[Start of Input material]

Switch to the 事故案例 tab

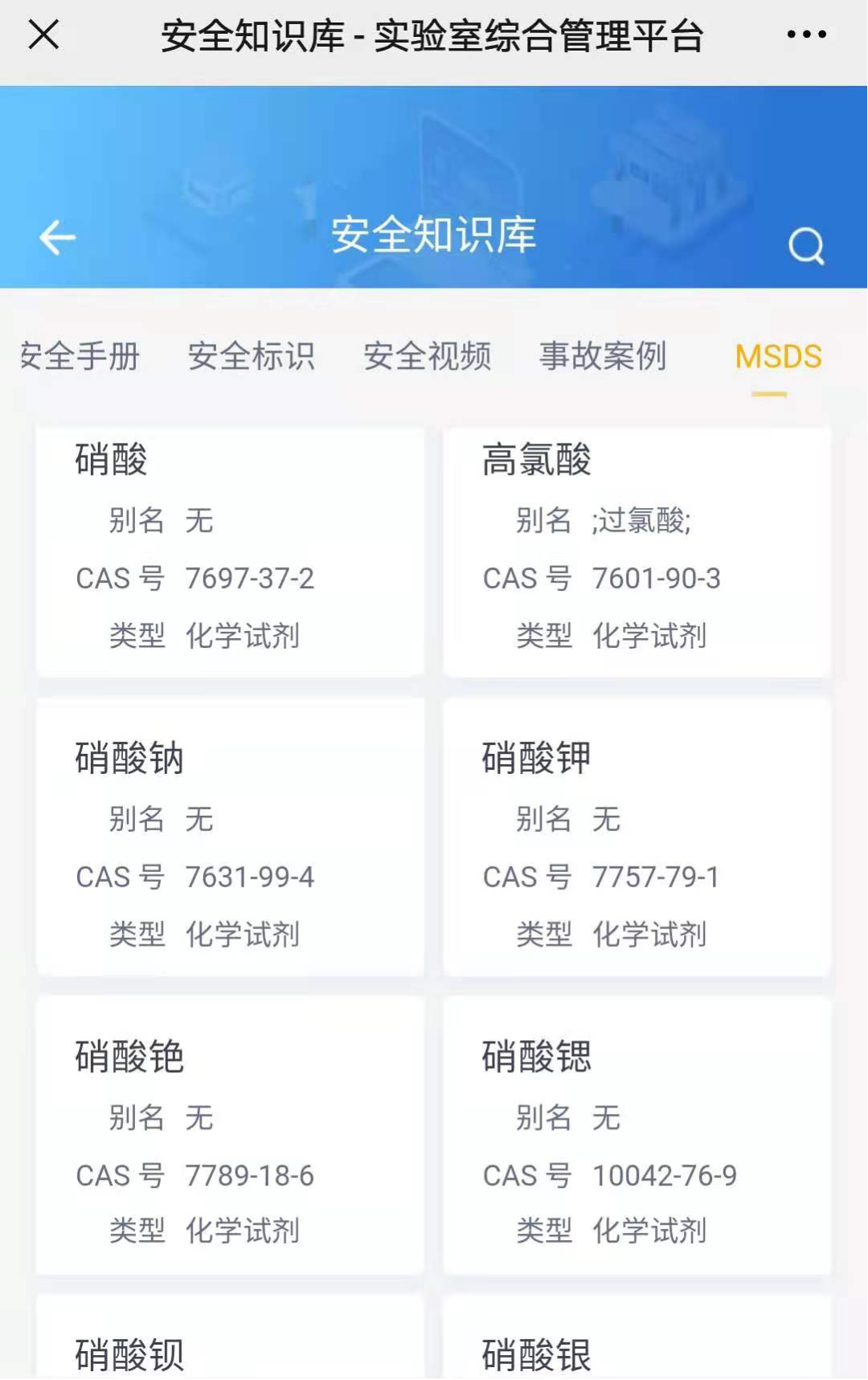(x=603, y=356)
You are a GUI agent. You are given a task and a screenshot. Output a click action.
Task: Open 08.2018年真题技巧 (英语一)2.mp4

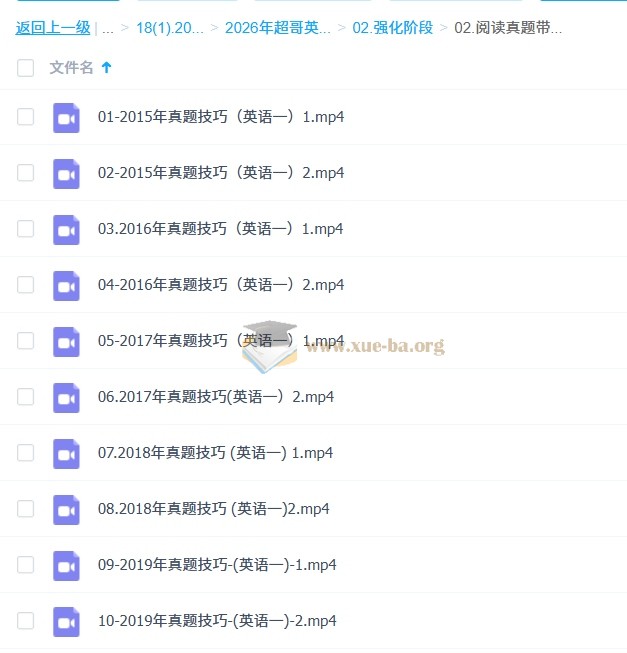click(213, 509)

[End of Input material]
[Start of Input material]

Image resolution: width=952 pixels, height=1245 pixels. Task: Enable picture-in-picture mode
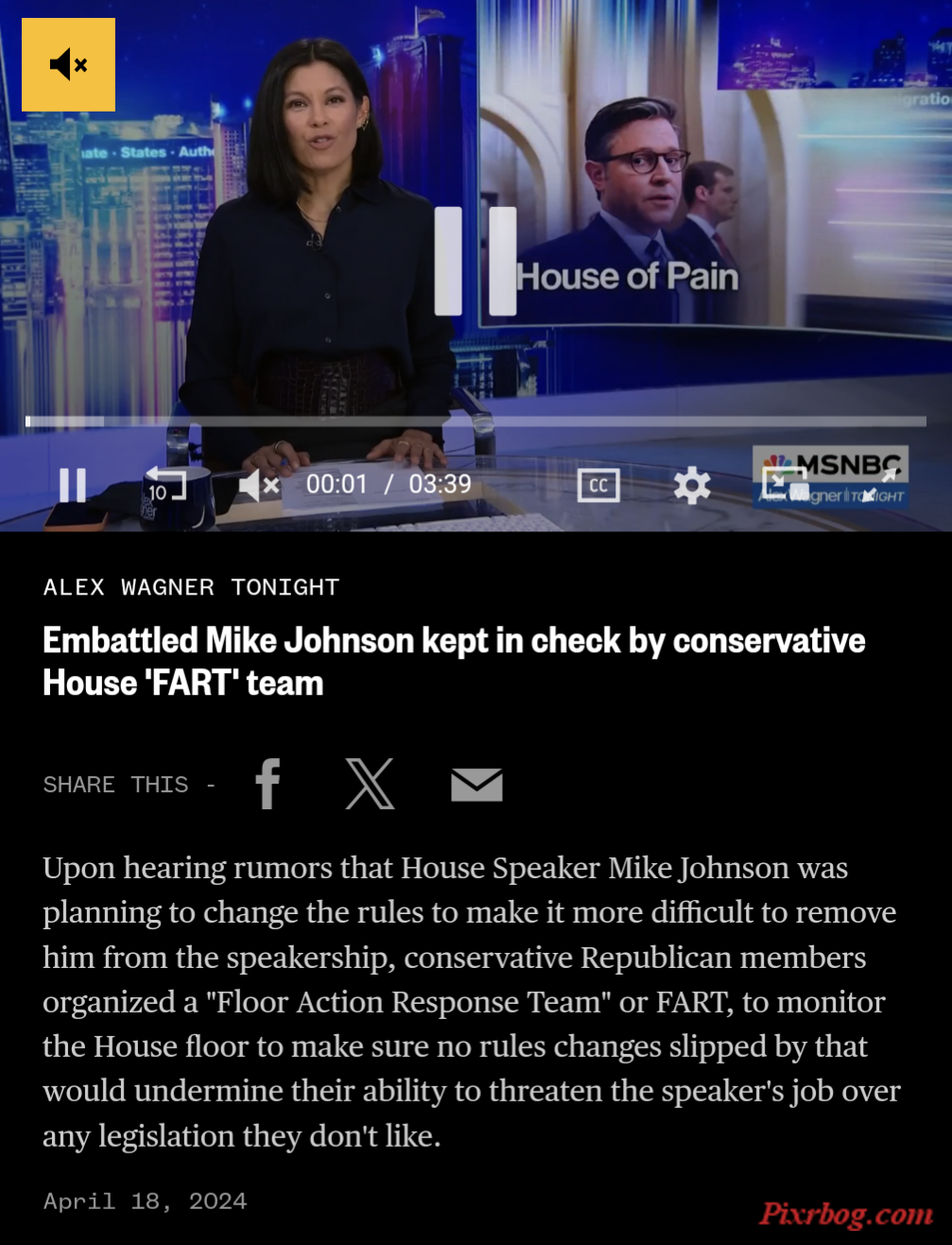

[End of Input material]

Work to do —
Convert the lines of the entries above, from the line containing "You are a GUI" through the line containing "click(213, 509)", into a JSON list of strings, one string per line, skipping blank lines. Leave the pictures out.

Task result —
[
  "You are a GUI agent. You are given a task and a screenshot. Output a click action.",
  "Task: Open 08.2018年真题技巧 (英语一)2.mp4",
  "click(213, 509)"
]